# WORK TO DO
Write the next part of the Apache Ruta notebook on extracting triples from tables, starting right after its last line.

* begin SOURCE DOCUMENT *

First, we take a look at the two example tables.

In [None]:
%inputDir input_table1
%displayMode RUTA_COLORING

In [None]:
%inputDir input_table2
%displayMode RUTA_COLORING

Now, we write some rules to extract the triples.

In [None]:
%inputDir input_table1
%outputDir output
%displayMode CSV
%csvConfig UndesirableEffect frequency class 
%writescript ./UndesirableEffect.ruta
%saveTypeSystem ./UndesirableEffectTypeSystem.xml
// we want to use the old DefaultSeeder for MARKUP annotations
%configParams --seeders=org.apache.uima.ruta.seed.DefaultSeeder

TYPESYSTEM org.apache.uima.ruta.engine.HtmlTypeSystem;
UIMAFIT org.apache.uima.ruta.engine.HtmlAnnotator;

EXEC(HtmlAnnotator, {TAG});
RETAINTYPE(WS, MARKUP);
TAG{-> TRIM(WS, MARKUP)};
RETAINTYPE;

// the targeted relation
DECLARE UndesirableEffect (Annotation class, Annotation effect, Annotation frequency);
// we define a macro action just for shorter rules later
ACTION UE(ANNOTATION class, ANNOTATION effect, ANNOTATION frequency) = 
    CREATE(UndesirableEffect, "class"= class, "effect" = effect, "frequency" = frequency) ;

// annotate frequencies like "common"

* end SOURCE DOCUMENT *
* begin DATASET EXCERPTS *

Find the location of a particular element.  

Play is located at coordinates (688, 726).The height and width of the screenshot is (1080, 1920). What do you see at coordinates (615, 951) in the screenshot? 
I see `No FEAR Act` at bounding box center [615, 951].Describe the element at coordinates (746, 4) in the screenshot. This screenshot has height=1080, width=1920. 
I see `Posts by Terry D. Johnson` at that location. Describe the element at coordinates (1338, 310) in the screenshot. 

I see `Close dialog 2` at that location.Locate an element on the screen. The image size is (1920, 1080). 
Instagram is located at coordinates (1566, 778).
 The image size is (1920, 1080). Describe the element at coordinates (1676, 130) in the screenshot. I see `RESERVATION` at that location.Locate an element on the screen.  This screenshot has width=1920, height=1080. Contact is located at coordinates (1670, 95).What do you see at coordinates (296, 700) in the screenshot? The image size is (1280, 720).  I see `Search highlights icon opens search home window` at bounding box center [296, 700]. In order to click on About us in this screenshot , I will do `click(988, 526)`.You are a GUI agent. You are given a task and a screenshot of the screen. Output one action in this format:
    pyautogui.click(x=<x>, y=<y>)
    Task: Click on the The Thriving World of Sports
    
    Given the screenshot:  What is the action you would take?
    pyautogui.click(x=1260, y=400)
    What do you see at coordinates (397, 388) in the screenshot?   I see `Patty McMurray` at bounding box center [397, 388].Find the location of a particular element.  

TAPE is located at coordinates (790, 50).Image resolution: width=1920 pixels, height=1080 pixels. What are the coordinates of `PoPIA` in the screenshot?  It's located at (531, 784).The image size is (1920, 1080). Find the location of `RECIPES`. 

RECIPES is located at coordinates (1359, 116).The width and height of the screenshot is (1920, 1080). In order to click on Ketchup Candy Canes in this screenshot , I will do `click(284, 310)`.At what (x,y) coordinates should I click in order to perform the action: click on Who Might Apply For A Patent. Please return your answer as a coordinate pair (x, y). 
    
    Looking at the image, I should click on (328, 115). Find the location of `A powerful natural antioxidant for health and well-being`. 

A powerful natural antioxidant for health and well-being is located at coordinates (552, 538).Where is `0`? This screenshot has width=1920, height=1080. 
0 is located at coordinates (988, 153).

* end DATASET EXCERPTS *

# RESPONSE TO THE EXERCISE
DECLARE FrequencyInd;
WORDLIST FrequencyList = 'Frequencies.txt';
MARKFAST(FrequencyInd, FrequencyList, true);
FrequencyInd->{ANY f:FrequencyInd{-> UNMARK(f)};};

// some useful annotations
INT index;
DECLARE Cell(INT column);
DECLARE FirstRow, FirstColumn, FrequencyCell;
TR{STARTSWITH(TABLE)-> FirstRow};
TD{STARTSWITH(TR)-> FirstColumn};
TD{CONTAINS(FrequencyInd)-> FrequencyCell};
// create annoations with additional information about the column
TR{->index=0}->{
    TD{->index = index+1, CREATE(Cell,"column"=index)};
};

// candidates for the effect
DECLARE Chunk;
TD{-CONTAINS(FrequencyInd), -PARTOF(FirstColumn), -REGEXP("-") -> Chunk};
Chunk{CONTAINS(COMMA)-> SPLIT(COMMA)};

DECLARE Header;
"System organ class"-> Header;

// the actual rules

c:TD{PARTOF(FirstColumn),-PARTOF(Header), -PARTOF(FrequencyCell)} 
    # f:FrequencyCell 
    # e:@Chunk{-PARTOF(UndesirableEffect) -> UE(c,e,f)};

// a rule for format 2
fc:Cell{PARTOF(FirstRow),PARTOF(FrequencyCell),fc.column==c.column}
    # cc:Cell{PARTOF(FirstColumn), -PARTOF(FrequencyCell)}
    # c:@Cell{CONTAINS(Chunk),-PARTOF(UndesirableEffect)}
    ->{e:@Chunk{-PARTOF(UndesirableEffect)-> UE(cc,e,fc)};};


We apply the rules above on the second example.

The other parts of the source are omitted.